Counting the cost of staying in the omni-channel game

On Monday Carrefour's new CEO Alexandre Bompard presented his five year plan for Europe's largest food retailer, the highlights of which were €2bn in cost savings, a focus on quality food sourcing and traceability, a tie-up with Tencent and Yonghui in China, and €2.8bn investment to accelerate ecommerce with the aim of achieving the same share of the French grocery market online as it currently has offline (20%). The plan was well received by shareholders, sending the share price up 6%.

While the ambition and broad outline of Bompard's plan appears admirable, commentators and investors seem to have missed a rather important, not so positive point. What Carrefour has just done is to quantify how much the growth of ecommerce is adding to the cost of staying in the game (i.e., maintaining market share). For investors, that means €2.8bn of incremental opex and capex (the mix is as yet unclear) to be deducted and added respectively to the top and bottom parts of the ROI calculation. While overall annual capex is being cut by 10% to €2bn, this is at the expense of organic growth from new stores and remodelings. 

We’ve already seen the impact of this increased "pay-to-play" rate in the UK grocery market, where margin pressure arising from the online race space that kicked off over a decade ago was one of the factors that made market "leaders" Tesco and Asda reluctant to take pre-emptive price-cutting action to stem the growth of Aldi and Lidl in the wake of the 2008 financial crisis and recession. 

A similar space race is now about to occur in France, driven by Carrefour trying to play catch up with Leclerc and the fear of Amazon ramping up its grocery presence.

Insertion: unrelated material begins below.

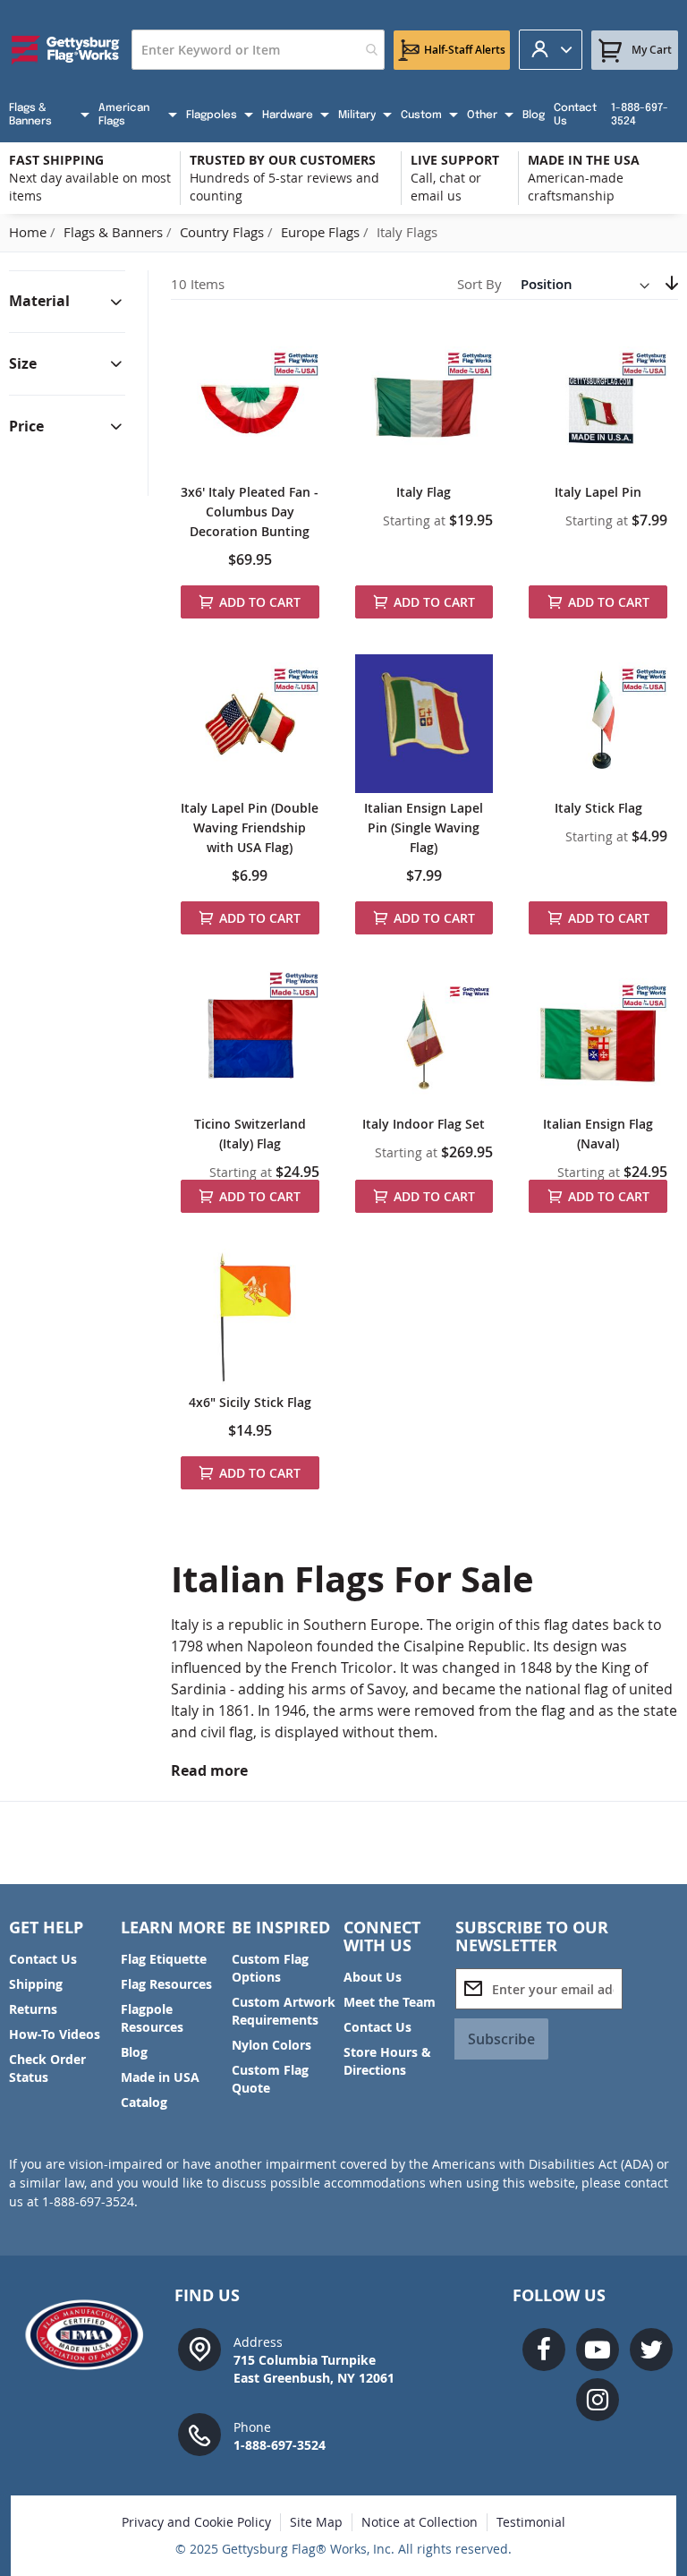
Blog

Ditto the US, where Kroger’s CFO already warned at quarterly results last September that the expansion of Clicklist is a drain on store profitability.

There's no doubt that ClickList is a headwind on earnings currently and we've even continued to accelerate the speed in which we put ClickList in, so it's an incremental headwind,” Kroger said. And that’s despite them charging $4.95 for the service, which is free at Wal-Mart, and before i) the acceleration of home delivery, which surveys show is preferred to click and collect by three-quarters of US consumers in markets where they have the choice; and ii) Amazon integrating Whole Foods properly.

In my view the increasing cost of staying in the omni-channel grocery game is going to be a bigger issue than the growth of Aldi and Lidl in the medium-term. The only way out is to automate online order fulfillment down to the store level, so you are leveraging instead of deleveraging existing fixed assets, and to shift the corporate mindset from optimisation of the existing business model to fundamental transformation.

Such reinvention by incumbents from within is of course notoriously hard to contemplate, let alone execute.  Currently it is the former "pure online" players such as Amazon and Alibaba that are leading the transformation of grocery retail. This may help explain why the world's biggest brick and mortar players are suddenly rushing to form partnerships with their online counterparts, i.e.: Carrefour - Tencent, Walmart - Rakuten & JD.com, Kroger - Alibaba. These look like smart strategic moves and on paper such combinations have many attractions, if the cultural and organisational challenges can be overcome - the $trillion question.